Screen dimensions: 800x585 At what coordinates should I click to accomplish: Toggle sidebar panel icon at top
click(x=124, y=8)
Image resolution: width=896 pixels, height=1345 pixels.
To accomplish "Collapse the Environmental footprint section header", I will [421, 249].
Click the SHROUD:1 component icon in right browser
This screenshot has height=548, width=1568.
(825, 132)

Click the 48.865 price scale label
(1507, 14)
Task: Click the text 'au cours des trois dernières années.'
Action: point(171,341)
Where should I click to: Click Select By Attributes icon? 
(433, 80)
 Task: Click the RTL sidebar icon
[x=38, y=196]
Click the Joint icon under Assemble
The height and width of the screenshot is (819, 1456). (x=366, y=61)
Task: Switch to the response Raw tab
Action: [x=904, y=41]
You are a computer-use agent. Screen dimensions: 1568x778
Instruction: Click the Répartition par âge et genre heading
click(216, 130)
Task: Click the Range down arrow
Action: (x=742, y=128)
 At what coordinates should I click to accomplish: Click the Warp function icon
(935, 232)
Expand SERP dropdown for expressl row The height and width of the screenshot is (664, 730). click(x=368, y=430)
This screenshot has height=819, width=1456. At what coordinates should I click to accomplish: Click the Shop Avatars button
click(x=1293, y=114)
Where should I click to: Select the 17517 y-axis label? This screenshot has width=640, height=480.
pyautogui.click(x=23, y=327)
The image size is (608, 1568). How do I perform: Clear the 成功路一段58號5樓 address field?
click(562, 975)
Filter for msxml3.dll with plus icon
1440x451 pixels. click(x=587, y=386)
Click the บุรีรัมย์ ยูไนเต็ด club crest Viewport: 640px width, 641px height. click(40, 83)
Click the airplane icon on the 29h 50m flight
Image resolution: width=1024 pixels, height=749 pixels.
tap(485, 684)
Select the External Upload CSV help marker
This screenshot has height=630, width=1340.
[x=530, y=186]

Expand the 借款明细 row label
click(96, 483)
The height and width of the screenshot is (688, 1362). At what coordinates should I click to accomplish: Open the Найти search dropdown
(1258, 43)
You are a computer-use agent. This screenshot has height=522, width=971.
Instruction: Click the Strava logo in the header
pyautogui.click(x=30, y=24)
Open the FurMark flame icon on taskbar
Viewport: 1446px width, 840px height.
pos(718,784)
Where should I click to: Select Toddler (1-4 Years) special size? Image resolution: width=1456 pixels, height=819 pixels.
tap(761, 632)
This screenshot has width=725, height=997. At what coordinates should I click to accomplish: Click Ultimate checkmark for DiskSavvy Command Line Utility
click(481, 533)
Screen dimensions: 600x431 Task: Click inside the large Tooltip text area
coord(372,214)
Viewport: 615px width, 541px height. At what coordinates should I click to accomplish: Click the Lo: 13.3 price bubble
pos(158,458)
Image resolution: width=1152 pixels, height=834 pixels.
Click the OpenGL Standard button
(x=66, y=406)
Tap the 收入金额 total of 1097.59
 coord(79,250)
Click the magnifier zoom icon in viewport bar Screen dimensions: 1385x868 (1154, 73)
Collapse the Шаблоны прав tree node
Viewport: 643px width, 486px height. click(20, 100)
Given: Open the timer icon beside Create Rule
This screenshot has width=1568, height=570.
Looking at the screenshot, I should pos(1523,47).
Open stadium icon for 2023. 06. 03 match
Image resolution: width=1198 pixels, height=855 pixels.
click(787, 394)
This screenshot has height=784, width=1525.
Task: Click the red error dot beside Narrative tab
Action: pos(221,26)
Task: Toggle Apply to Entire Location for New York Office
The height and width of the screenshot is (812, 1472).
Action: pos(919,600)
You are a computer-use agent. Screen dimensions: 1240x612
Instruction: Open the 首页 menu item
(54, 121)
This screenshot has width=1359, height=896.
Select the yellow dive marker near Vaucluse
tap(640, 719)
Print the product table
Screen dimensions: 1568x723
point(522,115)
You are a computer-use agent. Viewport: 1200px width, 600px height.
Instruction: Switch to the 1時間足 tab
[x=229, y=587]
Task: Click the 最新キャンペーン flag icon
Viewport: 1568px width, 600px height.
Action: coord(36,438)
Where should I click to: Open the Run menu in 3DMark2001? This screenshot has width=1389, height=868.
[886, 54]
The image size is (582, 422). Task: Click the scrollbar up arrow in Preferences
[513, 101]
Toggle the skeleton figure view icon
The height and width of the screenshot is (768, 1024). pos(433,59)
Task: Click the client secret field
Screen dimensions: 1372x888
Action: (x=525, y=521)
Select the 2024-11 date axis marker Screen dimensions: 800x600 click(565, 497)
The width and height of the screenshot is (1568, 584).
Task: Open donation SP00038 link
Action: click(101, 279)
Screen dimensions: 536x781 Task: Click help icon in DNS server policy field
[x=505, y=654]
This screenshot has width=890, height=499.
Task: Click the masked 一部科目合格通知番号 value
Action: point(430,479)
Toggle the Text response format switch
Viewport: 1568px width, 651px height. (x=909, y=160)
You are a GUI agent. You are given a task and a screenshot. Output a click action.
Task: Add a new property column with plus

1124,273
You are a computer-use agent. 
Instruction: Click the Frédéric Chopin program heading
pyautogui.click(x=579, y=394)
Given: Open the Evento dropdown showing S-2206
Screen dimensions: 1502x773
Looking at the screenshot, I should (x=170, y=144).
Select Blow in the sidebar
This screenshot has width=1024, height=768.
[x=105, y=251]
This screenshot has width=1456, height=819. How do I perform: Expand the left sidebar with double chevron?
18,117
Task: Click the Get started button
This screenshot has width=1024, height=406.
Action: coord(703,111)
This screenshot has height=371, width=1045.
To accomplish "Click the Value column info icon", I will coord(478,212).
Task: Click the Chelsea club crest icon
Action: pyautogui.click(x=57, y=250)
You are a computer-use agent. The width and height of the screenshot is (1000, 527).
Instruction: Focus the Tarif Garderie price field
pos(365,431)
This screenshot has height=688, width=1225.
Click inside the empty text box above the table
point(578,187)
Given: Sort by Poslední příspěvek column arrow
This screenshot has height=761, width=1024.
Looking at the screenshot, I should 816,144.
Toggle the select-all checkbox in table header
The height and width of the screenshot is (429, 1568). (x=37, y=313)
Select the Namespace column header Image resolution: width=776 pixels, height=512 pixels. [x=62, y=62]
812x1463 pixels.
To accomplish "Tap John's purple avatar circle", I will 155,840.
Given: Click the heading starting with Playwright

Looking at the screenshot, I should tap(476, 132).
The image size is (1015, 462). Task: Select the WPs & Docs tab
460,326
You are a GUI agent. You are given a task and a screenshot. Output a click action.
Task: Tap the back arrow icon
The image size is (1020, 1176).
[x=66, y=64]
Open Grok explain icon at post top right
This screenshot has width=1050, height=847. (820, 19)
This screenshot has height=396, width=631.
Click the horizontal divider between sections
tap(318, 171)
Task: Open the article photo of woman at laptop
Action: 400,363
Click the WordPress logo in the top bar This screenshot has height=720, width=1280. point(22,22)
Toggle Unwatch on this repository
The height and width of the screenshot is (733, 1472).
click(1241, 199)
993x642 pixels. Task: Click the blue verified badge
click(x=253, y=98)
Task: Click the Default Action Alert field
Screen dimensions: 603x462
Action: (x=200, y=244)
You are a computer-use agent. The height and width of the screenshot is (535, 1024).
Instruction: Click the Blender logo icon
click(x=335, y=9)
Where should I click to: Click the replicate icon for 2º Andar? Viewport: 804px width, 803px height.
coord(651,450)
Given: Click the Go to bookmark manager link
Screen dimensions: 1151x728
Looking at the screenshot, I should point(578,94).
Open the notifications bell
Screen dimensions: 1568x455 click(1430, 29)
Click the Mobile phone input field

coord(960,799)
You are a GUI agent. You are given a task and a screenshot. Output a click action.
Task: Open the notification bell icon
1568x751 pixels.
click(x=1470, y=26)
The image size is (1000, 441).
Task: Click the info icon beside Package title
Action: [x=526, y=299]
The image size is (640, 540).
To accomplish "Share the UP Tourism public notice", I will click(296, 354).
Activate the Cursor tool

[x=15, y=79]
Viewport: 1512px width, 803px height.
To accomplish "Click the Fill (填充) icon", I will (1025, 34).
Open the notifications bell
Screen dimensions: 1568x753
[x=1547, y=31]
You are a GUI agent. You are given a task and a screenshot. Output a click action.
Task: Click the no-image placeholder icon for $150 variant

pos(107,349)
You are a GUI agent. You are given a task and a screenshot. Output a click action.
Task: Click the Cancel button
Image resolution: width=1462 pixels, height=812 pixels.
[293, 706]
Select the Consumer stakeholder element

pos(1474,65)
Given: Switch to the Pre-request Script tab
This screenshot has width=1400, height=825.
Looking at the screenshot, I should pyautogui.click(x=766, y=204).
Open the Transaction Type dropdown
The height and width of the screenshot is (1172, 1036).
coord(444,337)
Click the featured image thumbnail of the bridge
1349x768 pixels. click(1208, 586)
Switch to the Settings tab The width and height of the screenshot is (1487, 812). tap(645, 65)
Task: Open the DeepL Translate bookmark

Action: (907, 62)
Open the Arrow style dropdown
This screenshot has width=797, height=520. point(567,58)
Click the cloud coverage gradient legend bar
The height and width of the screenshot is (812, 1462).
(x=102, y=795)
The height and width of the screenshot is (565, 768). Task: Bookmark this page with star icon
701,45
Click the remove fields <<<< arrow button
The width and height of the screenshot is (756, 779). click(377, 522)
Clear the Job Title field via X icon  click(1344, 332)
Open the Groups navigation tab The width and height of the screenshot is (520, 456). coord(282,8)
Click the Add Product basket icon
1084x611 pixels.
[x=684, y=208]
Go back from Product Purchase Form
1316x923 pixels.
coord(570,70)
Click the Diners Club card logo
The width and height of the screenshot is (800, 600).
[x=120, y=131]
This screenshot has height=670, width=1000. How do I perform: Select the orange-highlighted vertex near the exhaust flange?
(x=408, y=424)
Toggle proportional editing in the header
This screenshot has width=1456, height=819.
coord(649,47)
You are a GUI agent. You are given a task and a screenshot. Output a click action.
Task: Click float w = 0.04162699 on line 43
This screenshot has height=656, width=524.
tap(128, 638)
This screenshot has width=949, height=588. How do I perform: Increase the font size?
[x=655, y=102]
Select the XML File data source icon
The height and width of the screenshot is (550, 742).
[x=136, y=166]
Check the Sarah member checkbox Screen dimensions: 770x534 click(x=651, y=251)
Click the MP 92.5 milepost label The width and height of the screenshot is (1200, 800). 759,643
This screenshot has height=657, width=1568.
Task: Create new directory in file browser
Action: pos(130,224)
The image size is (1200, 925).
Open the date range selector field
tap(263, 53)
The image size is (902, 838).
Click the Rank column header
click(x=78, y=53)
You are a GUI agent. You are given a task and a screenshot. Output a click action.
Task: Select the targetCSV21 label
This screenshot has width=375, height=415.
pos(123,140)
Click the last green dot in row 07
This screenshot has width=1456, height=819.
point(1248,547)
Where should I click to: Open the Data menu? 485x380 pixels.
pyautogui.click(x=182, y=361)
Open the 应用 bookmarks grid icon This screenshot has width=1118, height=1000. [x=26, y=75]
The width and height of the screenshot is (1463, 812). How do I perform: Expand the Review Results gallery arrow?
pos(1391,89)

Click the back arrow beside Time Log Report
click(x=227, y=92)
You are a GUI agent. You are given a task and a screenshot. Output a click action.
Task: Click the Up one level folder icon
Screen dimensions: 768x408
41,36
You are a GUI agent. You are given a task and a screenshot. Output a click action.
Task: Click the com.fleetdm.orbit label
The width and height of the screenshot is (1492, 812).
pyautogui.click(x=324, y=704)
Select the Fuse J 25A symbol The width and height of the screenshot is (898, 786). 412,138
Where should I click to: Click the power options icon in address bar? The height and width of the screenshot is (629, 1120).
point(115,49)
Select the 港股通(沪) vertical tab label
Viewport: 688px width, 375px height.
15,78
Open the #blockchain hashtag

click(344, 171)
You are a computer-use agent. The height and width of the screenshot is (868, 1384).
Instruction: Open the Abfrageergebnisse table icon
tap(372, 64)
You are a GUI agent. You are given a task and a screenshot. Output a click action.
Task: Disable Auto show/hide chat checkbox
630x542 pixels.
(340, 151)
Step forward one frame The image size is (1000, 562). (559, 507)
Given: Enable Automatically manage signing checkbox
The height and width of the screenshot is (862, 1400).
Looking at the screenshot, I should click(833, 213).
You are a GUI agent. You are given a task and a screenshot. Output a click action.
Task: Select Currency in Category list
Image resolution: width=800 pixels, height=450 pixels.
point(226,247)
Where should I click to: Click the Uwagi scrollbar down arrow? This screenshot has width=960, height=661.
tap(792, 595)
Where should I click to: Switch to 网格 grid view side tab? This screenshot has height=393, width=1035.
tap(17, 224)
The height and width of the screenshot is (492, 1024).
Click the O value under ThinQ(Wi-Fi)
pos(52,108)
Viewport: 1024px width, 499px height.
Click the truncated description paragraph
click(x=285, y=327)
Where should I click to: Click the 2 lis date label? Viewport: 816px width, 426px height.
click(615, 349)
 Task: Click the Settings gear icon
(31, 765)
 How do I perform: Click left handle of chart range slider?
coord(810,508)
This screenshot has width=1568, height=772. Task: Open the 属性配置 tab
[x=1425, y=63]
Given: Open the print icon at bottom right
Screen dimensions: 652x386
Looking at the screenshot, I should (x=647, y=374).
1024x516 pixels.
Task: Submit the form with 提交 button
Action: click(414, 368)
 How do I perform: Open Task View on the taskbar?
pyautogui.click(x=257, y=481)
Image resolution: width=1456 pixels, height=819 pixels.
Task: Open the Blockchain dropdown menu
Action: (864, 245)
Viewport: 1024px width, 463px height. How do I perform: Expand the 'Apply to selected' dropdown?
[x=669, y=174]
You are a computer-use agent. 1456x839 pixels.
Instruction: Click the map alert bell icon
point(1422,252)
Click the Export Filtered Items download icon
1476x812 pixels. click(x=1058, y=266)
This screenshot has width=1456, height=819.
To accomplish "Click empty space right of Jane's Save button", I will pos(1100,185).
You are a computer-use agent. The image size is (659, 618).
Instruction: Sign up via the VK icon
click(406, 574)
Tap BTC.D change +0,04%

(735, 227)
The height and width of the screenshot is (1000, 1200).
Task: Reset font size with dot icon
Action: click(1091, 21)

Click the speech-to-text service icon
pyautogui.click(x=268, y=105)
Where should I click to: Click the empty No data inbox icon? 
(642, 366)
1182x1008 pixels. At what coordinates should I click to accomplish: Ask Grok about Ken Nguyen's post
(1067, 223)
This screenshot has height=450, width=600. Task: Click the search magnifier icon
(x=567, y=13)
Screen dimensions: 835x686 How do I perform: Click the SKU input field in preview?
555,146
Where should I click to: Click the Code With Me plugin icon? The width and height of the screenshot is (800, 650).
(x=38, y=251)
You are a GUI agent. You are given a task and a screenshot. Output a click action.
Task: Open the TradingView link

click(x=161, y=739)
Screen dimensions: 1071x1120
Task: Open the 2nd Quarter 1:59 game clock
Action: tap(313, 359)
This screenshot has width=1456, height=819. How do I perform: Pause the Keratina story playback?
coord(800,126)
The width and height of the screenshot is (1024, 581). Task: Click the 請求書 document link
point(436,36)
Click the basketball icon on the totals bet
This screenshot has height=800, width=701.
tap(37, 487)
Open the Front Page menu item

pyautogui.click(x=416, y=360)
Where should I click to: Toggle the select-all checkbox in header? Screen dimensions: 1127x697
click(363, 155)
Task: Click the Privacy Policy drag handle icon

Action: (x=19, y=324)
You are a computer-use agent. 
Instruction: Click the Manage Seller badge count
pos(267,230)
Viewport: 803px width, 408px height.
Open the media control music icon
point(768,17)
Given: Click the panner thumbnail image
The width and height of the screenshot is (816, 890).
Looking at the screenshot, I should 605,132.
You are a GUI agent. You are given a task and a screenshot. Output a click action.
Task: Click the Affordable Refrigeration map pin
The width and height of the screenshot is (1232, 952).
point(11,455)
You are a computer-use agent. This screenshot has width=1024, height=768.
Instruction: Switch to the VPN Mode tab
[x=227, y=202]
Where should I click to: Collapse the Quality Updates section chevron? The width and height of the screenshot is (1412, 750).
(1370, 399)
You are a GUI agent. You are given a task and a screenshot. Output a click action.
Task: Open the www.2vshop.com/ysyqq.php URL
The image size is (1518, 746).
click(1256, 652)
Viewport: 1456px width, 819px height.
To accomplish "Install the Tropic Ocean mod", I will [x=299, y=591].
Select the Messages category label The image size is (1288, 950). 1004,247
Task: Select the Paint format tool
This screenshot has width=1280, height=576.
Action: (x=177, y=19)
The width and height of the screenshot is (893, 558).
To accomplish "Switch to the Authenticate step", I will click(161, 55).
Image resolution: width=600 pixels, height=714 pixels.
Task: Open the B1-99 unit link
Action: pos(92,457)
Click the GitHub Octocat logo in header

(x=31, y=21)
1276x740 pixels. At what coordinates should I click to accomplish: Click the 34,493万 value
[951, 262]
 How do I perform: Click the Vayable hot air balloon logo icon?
---+---
- REQUIREMENTS: Copy out, without any change, the lines of the records above, starting with the line that contains "Given: Open the timer icon beside Create Rule" and going on through the line that contains "Action: (x=525, y=521)". Output only those lines.

- SOLUTION BELOW:
Given: Open the timer icon beside Create Rule
This screenshot has width=1568, height=570.
Looking at the screenshot, I should pos(1523,47).
Open stadium icon for 2023. 06. 03 match
Image resolution: width=1198 pixels, height=855 pixels.
click(787, 394)
This screenshot has height=784, width=1525.
Task: Click the red error dot beside Narrative tab
Action: pos(221,26)
Task: Toggle Apply to Entire Location for New York Office
The height and width of the screenshot is (812, 1472).
Action: pos(919,600)
You are a computer-use agent. Screen dimensions: 1240x612
Instruction: Open the 首页 menu item
(54, 121)
This screenshot has width=1359, height=896.
Select the yellow dive marker near Vaucluse
tap(640, 719)
Print the product table
Screen dimensions: 1568x723
point(522,115)
You are a computer-use agent. Viewport: 1200px width, 600px height.
Instruction: Switch to the 1時間足 tab
[x=229, y=587]
Task: Click the 最新キャンペーン flag icon
Viewport: 1568px width, 600px height.
Action: coord(36,438)
Where should I click to: Open the Run menu in 3DMark2001? This screenshot has width=1389, height=868.
[886, 54]
The image size is (582, 422). Task: Click the scrollbar up arrow in Preferences
[513, 101]
Toggle the skeleton figure view icon
The height and width of the screenshot is (768, 1024). pos(433,59)
Task: Click the client secret field
Screen dimensions: 1372x888
Action: (x=525, y=521)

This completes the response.